──────── GIVEN DATA ────────
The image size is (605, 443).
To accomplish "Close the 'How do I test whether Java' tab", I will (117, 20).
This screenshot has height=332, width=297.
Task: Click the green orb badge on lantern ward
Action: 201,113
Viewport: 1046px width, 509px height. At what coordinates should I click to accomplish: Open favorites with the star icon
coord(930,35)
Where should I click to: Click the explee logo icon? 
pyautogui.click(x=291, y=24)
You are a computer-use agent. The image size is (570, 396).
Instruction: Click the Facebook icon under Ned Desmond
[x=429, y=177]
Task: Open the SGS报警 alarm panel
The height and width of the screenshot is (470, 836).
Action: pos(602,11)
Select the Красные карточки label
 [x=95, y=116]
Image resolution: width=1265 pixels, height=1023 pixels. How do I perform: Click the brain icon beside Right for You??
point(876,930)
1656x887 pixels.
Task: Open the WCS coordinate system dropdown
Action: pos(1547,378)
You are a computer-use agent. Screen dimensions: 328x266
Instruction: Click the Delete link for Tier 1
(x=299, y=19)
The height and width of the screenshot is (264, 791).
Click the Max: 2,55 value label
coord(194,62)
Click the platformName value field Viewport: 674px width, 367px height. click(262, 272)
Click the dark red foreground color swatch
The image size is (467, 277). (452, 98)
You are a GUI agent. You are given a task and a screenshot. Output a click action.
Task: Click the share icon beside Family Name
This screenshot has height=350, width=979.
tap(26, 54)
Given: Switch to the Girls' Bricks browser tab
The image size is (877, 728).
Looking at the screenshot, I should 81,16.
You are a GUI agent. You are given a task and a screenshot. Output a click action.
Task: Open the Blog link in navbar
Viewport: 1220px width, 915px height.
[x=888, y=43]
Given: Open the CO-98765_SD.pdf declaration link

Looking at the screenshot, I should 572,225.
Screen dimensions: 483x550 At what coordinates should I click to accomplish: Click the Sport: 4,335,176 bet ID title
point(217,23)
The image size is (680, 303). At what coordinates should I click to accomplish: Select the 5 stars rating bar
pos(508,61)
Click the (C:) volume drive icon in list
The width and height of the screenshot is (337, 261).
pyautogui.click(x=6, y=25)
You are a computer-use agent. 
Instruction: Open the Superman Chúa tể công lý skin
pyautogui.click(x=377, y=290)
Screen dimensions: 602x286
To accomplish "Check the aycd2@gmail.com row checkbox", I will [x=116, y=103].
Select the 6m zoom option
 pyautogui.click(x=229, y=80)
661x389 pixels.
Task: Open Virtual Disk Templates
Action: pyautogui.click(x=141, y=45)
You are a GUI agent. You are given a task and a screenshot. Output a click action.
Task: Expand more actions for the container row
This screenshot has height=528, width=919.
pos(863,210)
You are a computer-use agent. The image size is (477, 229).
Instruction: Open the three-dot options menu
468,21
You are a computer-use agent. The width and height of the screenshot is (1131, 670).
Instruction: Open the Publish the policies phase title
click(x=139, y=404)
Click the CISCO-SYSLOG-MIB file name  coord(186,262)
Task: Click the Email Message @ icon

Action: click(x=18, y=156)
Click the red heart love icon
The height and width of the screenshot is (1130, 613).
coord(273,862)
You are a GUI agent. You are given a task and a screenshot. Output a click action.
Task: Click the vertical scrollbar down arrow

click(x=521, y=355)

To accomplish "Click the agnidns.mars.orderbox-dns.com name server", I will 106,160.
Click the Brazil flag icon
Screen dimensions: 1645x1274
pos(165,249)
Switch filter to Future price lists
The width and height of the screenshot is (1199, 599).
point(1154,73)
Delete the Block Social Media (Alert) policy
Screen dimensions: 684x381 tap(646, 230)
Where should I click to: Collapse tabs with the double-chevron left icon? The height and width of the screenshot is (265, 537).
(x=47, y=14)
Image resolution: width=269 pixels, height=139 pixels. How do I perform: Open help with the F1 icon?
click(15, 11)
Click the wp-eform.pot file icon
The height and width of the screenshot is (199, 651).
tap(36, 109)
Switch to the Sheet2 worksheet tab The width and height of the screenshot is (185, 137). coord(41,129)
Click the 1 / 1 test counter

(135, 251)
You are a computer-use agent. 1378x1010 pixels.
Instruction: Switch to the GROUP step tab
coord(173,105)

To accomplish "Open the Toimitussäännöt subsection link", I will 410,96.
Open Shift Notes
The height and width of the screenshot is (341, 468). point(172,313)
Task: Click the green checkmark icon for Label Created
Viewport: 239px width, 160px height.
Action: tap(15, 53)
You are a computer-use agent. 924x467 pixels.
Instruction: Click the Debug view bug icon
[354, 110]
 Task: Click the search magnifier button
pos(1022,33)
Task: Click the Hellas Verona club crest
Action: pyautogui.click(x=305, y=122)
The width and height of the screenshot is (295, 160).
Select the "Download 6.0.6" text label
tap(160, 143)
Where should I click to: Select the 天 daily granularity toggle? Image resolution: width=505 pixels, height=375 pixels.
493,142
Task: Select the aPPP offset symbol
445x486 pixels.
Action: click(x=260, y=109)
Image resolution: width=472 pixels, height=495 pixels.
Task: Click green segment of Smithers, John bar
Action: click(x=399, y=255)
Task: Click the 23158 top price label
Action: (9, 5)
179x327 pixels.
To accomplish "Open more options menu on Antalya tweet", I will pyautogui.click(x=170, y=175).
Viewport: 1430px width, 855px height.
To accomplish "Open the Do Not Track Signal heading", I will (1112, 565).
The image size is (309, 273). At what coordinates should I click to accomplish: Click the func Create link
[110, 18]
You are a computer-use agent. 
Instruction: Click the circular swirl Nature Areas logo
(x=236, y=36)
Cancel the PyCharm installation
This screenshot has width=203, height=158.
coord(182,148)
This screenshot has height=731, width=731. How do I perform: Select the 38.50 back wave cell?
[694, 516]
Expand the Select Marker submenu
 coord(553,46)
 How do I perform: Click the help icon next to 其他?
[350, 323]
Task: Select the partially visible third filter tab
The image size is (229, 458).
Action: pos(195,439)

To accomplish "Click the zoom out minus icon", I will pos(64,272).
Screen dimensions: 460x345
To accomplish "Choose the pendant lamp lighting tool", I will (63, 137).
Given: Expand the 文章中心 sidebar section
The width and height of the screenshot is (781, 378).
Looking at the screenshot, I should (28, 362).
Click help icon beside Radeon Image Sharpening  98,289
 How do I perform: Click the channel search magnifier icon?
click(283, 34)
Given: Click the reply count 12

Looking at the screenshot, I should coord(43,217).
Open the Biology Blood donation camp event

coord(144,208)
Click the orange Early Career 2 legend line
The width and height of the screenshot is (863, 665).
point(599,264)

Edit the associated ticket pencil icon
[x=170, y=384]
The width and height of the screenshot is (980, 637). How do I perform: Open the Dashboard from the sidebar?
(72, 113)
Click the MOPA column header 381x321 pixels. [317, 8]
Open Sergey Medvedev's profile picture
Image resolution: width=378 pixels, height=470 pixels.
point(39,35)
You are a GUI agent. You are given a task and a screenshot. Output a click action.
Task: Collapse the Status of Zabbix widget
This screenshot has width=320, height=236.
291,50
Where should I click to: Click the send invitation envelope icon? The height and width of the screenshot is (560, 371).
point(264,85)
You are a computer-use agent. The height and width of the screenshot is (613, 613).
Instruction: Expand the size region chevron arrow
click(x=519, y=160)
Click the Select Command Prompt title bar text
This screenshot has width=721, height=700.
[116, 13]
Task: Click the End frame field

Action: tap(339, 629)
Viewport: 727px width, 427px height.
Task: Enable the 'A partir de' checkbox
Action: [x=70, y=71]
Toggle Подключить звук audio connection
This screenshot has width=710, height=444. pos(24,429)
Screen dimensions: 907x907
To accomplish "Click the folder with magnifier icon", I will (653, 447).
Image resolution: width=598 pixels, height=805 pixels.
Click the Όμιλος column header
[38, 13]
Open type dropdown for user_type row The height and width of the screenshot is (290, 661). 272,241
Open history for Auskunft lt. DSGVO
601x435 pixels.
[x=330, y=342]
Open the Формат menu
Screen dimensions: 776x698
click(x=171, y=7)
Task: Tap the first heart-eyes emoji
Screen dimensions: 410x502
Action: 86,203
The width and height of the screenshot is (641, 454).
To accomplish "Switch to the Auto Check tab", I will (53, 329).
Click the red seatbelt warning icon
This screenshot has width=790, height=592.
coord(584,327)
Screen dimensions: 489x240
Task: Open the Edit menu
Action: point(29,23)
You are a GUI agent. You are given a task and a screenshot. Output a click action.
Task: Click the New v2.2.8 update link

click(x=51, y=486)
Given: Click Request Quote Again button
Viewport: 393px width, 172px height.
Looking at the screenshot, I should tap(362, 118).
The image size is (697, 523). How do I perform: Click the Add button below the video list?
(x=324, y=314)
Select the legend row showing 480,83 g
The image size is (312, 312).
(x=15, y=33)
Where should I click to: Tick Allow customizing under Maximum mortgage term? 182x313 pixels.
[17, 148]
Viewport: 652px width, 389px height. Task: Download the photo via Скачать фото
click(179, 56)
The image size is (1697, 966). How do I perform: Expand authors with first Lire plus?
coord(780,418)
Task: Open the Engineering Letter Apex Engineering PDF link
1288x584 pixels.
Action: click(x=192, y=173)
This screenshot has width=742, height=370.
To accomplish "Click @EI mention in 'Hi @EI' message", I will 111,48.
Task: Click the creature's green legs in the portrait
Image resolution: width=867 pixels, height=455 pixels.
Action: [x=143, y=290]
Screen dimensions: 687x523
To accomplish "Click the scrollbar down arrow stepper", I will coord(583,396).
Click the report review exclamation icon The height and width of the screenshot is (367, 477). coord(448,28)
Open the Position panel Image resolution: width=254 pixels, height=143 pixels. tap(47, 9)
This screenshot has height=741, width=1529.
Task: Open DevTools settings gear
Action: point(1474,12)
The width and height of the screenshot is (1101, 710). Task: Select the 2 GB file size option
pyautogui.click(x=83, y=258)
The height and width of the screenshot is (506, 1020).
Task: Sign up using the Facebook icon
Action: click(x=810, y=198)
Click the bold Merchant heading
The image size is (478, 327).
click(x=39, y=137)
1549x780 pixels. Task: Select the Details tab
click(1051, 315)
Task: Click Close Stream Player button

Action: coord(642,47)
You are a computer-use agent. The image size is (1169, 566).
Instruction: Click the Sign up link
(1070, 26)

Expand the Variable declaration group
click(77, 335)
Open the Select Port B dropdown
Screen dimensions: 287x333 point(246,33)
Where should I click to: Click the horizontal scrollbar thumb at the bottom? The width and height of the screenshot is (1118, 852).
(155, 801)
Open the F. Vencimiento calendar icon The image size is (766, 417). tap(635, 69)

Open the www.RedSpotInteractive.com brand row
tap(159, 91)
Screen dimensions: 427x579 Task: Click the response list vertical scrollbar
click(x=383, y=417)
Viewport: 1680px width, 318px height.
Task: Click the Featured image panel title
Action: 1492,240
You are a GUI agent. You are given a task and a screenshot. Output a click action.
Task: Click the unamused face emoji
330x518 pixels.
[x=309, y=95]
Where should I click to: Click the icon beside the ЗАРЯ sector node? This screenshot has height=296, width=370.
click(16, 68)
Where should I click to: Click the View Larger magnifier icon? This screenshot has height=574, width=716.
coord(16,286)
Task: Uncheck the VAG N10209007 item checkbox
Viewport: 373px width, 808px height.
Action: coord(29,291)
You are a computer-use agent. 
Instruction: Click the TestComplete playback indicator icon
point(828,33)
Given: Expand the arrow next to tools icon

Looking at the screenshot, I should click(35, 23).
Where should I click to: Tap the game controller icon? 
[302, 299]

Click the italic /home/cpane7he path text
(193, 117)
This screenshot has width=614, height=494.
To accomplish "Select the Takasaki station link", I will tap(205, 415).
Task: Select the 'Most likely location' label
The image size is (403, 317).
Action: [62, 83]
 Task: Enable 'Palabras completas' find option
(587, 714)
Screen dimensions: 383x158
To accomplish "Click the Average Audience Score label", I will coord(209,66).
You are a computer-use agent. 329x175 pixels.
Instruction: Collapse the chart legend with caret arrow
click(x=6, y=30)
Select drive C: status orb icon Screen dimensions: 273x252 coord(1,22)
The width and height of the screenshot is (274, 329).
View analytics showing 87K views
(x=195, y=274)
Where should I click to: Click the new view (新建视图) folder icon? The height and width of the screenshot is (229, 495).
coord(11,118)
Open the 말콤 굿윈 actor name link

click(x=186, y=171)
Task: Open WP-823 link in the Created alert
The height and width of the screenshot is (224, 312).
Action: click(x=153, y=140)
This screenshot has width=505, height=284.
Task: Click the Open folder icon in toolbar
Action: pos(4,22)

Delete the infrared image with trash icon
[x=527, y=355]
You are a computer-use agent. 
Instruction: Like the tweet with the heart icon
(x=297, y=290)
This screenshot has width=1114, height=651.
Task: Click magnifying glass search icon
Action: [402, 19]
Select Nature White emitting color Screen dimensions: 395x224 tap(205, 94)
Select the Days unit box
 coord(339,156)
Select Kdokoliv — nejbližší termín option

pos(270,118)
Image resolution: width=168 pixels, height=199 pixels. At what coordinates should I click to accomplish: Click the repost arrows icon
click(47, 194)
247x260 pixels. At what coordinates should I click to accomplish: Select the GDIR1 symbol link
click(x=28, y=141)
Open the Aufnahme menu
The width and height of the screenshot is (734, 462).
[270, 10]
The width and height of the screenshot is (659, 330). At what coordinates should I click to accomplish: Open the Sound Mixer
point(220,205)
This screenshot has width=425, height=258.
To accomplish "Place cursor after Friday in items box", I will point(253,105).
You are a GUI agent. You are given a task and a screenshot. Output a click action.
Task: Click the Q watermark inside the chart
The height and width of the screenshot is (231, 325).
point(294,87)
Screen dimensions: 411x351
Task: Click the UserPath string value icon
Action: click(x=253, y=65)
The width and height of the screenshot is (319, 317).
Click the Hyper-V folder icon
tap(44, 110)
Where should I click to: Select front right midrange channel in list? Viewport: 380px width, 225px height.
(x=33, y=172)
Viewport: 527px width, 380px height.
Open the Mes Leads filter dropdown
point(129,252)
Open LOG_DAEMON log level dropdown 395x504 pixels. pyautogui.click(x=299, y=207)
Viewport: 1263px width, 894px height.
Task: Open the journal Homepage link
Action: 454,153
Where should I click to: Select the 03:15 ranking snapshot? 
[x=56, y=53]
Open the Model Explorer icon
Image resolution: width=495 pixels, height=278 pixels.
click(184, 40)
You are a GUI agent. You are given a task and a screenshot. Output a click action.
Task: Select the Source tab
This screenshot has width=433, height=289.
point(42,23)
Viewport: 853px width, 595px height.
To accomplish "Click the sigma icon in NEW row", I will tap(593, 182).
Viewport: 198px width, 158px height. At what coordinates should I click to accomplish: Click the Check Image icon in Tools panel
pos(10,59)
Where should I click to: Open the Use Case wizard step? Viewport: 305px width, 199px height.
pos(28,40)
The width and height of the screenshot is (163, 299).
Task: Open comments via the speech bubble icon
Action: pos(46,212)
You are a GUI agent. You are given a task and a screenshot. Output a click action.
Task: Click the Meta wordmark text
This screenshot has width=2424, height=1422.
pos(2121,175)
────────
● YOUR GOAL
Which of the lines above include the word "heading"? List those lines.

● YOUR SOLUTION
To accomplish "Open the Do Not Track Signal heading", I will (1112, 565).
Click the bold Merchant heading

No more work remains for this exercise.